Of the RGP Patient
BY LORETTA B. SZCZOTKA, OD, MS, FAAO
Aftercare procedures are equally, if not more, important as the original RGP lens fitting because the initially-fit lenses may have unanticipated complications which require correction at any time in the post-fitting care. In fact, most fitters believe that patients should be followed at minimum once annually; therefore, the aftercare of a contact lens patient can be considered never complete. Additionally, there is a general consensus that RGP patients should be examined more frequently during the first few months of initial RGP wear.
Many procedures can be performed at follow-up visits. I will highlight only three procedures that I often use to problem solve.
At any aftercare visit, over-refraction can reveal power changes required due to unanticipated lacrimal lens formations, changes in refractive error, patient-induced lens power changes, lens warpage or lens flexure. A common clinical technique during subjective refraction is obtaining both spherical and sphero-cylindrical endpoints. In cases of spherical lens fitting, spherical power modifications can be demonstrated and the resultant visual acuity measured. If the vision is inadequate, perform a sphero-cylindrical over-refraction. A repeatable cylindrical over-refraction can suggest spherical RGP lens flexure.

[EXTRACTED ENTRIES]:
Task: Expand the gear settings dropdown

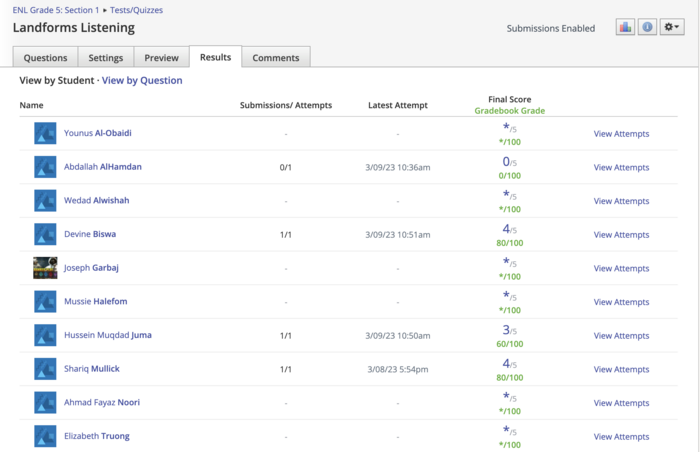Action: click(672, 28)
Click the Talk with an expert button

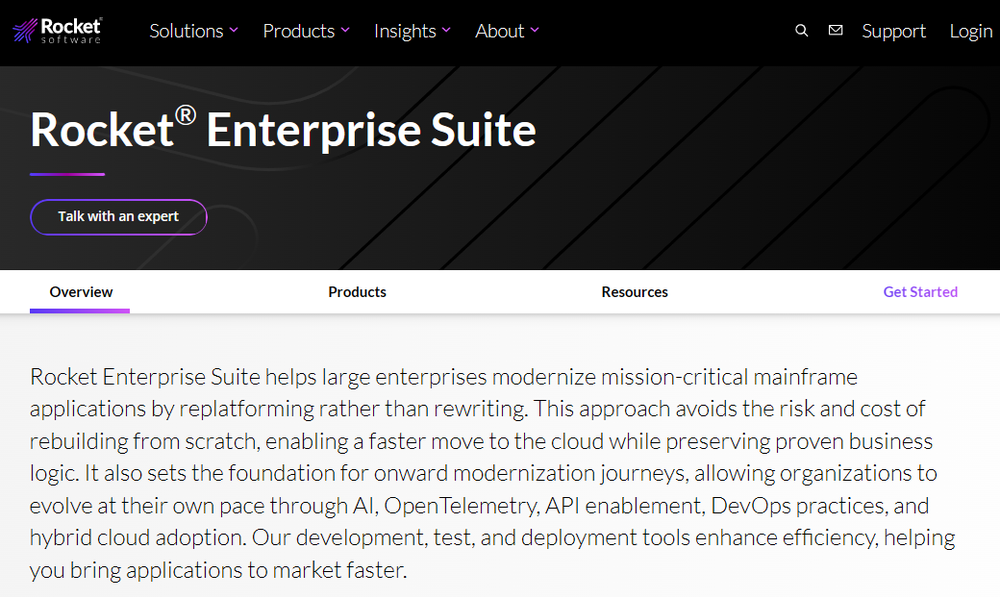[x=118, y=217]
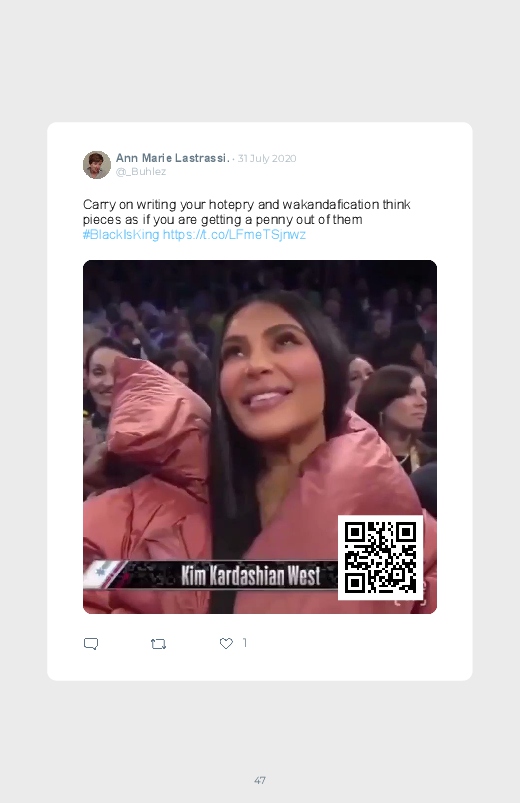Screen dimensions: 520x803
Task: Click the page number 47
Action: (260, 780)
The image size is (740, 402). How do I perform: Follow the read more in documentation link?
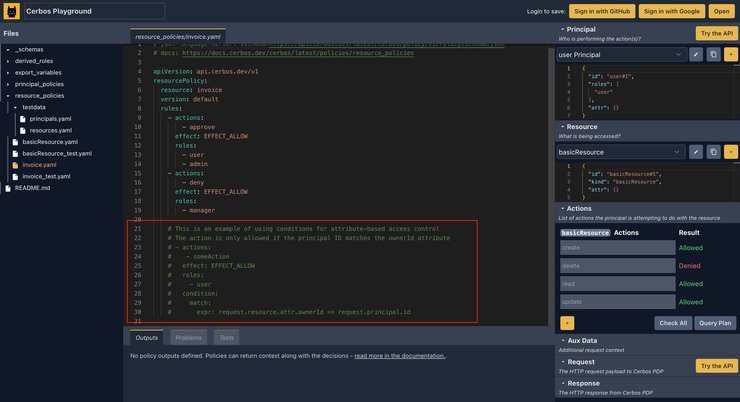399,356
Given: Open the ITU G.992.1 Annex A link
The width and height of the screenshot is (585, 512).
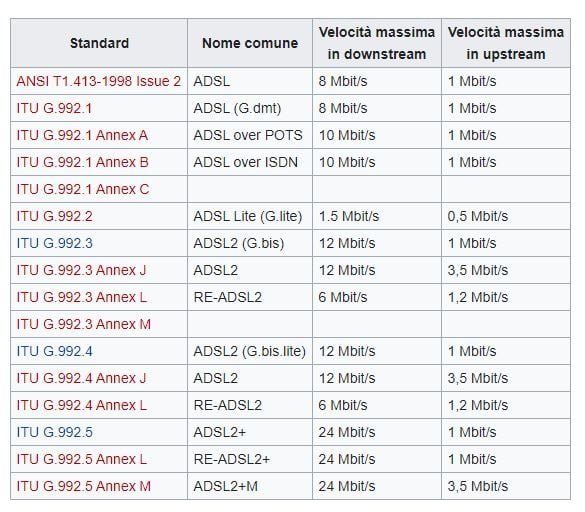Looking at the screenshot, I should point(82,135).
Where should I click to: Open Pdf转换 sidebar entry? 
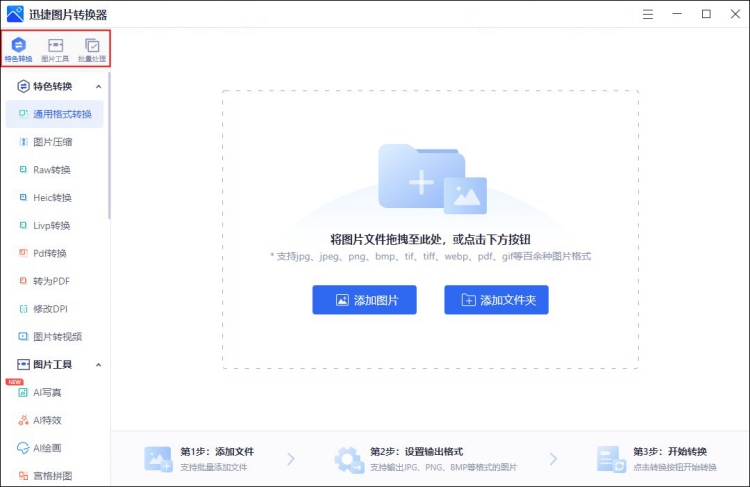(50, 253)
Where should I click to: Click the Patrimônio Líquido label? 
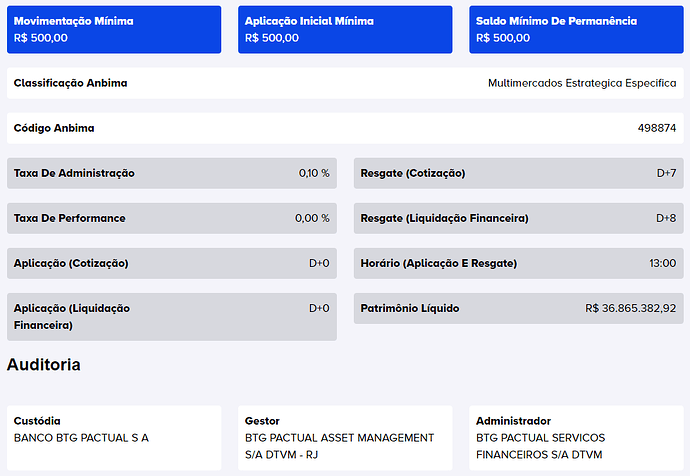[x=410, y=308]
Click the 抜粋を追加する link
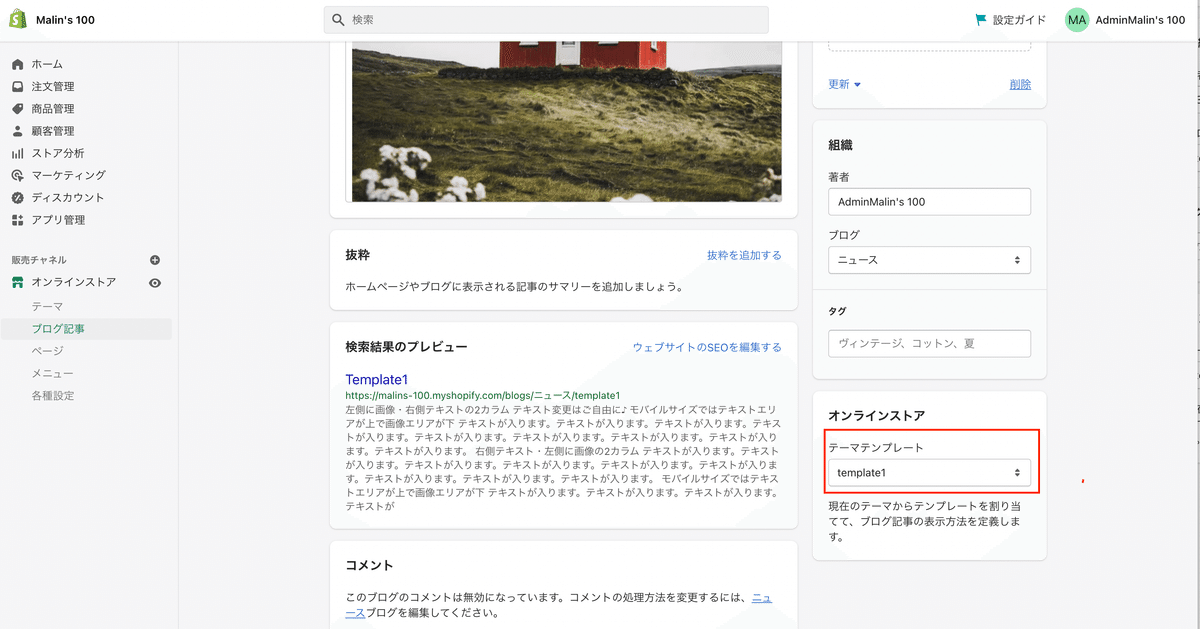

[YOUR TASKS]:
1. In the RGP aftercare text, how often do most fitters believe patients should be followed?
2. From the RGP aftercare text, output the passage starting at "Of the RGP Patient" and ending at "to problem solve.".

[ANSWERS PER TASK]:
1. At minimum once annually.

2.
Of the RGP Patient
BY LORETTA B. SZCZOTKA, OD, MS, FAAO
Aftercare procedures are equally, if not more, important as the original RGP lens fitting because the initially-fit lenses may have unanticipated complications which require correction at any time in the post-fitting care. In fact, most fitters believe that patients should be followed at minimum once annually; therefore, the aftercare of a contact lens patient can be considered never complete. Additionally, there is a general consensus that RGP patients should be examined more frequently during the first few months of initial RGP wear.
Many procedures can be performed at follow-up visits. I will highlight only three procedures that I often use to problem solve.